▶ THINGS TO DO:
1/ Please decide whether each statement agrees with the article on the Trienens Institute: (a) the institute has more than 120 faculty affiliates; (b) the "Store" pillar focuses on solar power innovation; (c) Haile is Co-Chair of the "Capture" pillar. For each, answer yes or no and quote the deciding words of the article.
2/ Reproduce everything in the article on the Trienens Institute from "Now, the institute" down to "to make possible.", replacing "marvels" with "advances".
3/ According to the article on the Trienens Institute, what does hydrogen form when burned in oxygen?

Trienens Institute seeks solutions amid renewable energy transition

January 23, 2026

When McCormick Prof. Sossina Haile started working at the Paula M. Trienens Institute for Sustainability and Energy 30 years ago, the world was not facing a climate crisis, she said. But it is today.

Now, the institute works on sustainability projects, such as developing fuel usable without adding carbon dioxide to the atmosphere, rather, creating water as the only byproduct. This is just one of the sustainability marvels that the institute aims to make possible. 

The institute includes more than 120 faculty affiliates and is organized around five research and development pillars: Generate, Store, Deploy, Transform and Capture. 

The “Generate” pillar focuses on solar power innovation, while the “Store” pillar focuses on long-term grid storage on a large scale. The “Deploy” and “Transform” pillars both aim to decarbonize energy production, and the “Capture” pillar aims to pull carbon dioxide from the atmosphere.

Clean hydrogen production

Haile, who is “Deploy” pillar Co-Chair, said those working in modern energy production should consider the carbon footprint left by production mechanisms.

“We need energy abundance. We need to be able to meet the growing needs of the whole world, not just us in the developed world, without overloading our carbon in the atmosphere,” Haile said.

The institute is investigating several approaches to reducing carbon emissions, like substituting hydrogen for carbon as a fuel source. Carbon in fuels like gasoline combusts, resulting in carbon dioxide as one product — on the other hand, hydrogen forms water vapor when burned in oxygen.

Although hydrogen is an appealing energy source, it is expensive to work with and transport.

▶ INFORMATION PROVIDED:
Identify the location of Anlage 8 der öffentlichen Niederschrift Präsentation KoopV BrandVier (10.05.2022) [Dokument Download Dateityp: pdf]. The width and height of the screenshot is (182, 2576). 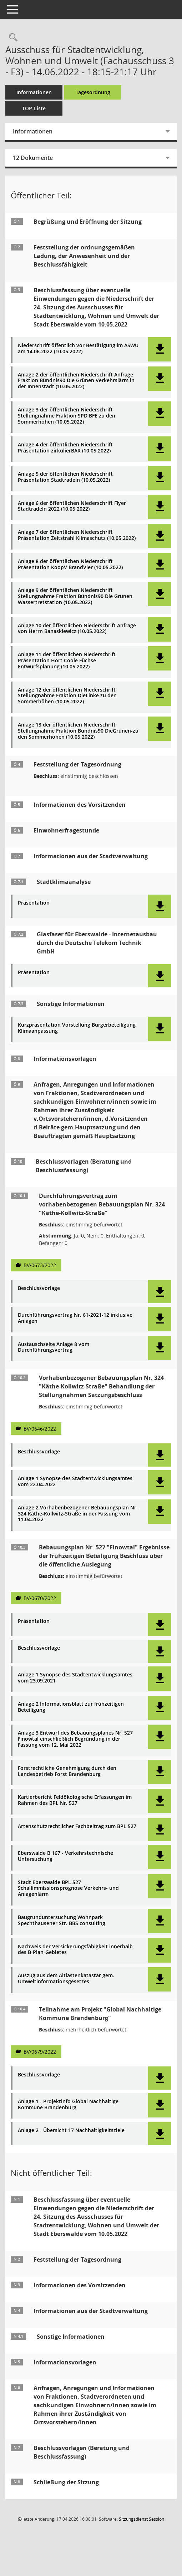
(70, 564).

▶ RESULTS:
1/
(a) Yes: "The institute includes more than 120 faculty affiliates"
(b) No: "the “Store” pillar focuses on long-term grid storage on a large scale"
(c) No: "Haile, who is “Deploy” pillar Co-Chair"

2/
Now, the institute works on sustainability projects, such as developing fuel usable without adding carbon dioxide to the atmosphere, rather, creating water as the only byproduct. This is just one of the sustainability advances that the institute aims to make possible.

3/ Water vapor.